DR. PROMETHEUS
by Jason Henkel
Published by Thunder Peak Publishing
2010
Momentum is a hard thing to keep up in any endeavor and especially hard to do so with recurring characters in series fiction. Some authors succeed marginally well for a long time, making their central cast interesting in every new installment, filling the plot with unigue traits, and giving fans both something similar to what came before and yet in its own way totally different. Some authors succeed, but most eventually come to a point to where the story falls apart, the rock stops rolling forward, and what results is essentially a literary train wreck.
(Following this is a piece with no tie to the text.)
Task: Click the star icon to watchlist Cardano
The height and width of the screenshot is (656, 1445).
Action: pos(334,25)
It even happens to series where the first four books were nearly the best of their type a reader could read.
DR. PROMETHEUS, the fifth Jason Dark tale from Guido Henkel, tackles an interesting development in English history. Due to laws passed regulating use of cadavers and how professionals acquire them, grave robbing has become quite the black market business for types who would engage in that. And the best customer of these thieves of the dead, a doctor secluded in his own home, isolated by his own choosing- Dr. Prometheus. Selling his soul to the Devil, it seems, Prometheus seeks to discover the secret of life, first extending it, then renewing it to the dead. It's this travesty against humanity that brings him into contact with Dark and his partner, Siu Lin and threatens the living of London with murder at the hands of the undead!
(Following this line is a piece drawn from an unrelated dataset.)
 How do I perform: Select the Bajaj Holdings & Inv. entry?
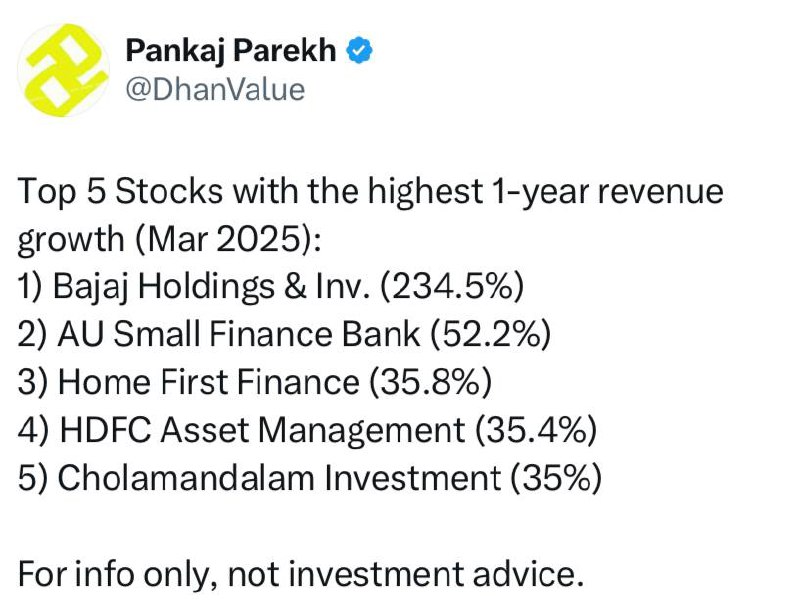[x=270, y=286]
The premise of the story is interesting, with shades of Frankenstein being present as it opens. As a matter of fact, the opening pages are the only satisfying parts of this tale. Very quickly, the story descends into confusion. There are way too many points of view being juggled, very little descriptive tissue connected to the narrative, and a complete lack of cohesion within the story. The villain of the piece is poorly realized and his motivation even moreso. Dark and Siu Lin seem inserted into this almost accidentally and work their way through it in a plodding manner, not typical of Henkel's previous tales. Even the introduction of Herbert, Dark's oft mentioned ally, into the story doesn't help much, but in fact only adds to the confusion due to it just being accepted and not suitably explained to possibly new readers just who Herbert is.
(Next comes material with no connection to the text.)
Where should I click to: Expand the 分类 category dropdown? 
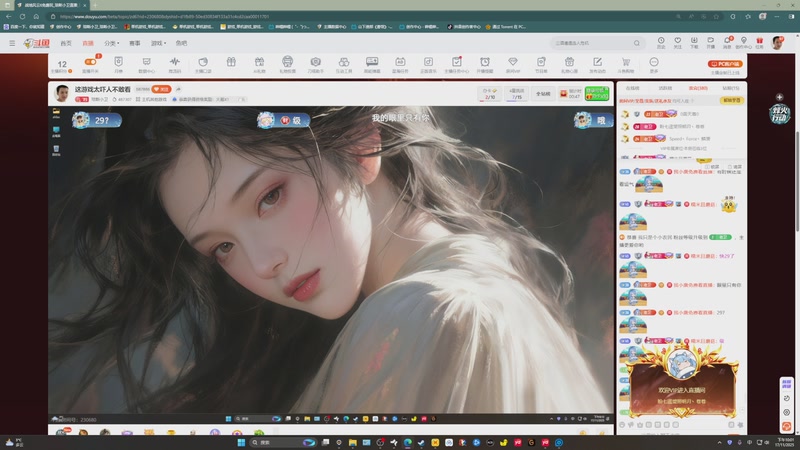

My biggest complaint with this story is how Henkel portrays Siu Lin. Or more to the point, doesn't portray her. She's not a major component in this fifth Dark tale, which is fine, but for what little we do see her, it seems as if she's someone else, as if Henkel has disregarded what I took to be careful building of interest in her. This added the biggest disappointment in a story that held little else that I found interesting.
TWO OUT OF FIVE TIPS OF THE HAT- I thoroughly enjoy the series as a whole, but this installment gives me a lot of reason to worry about what follows.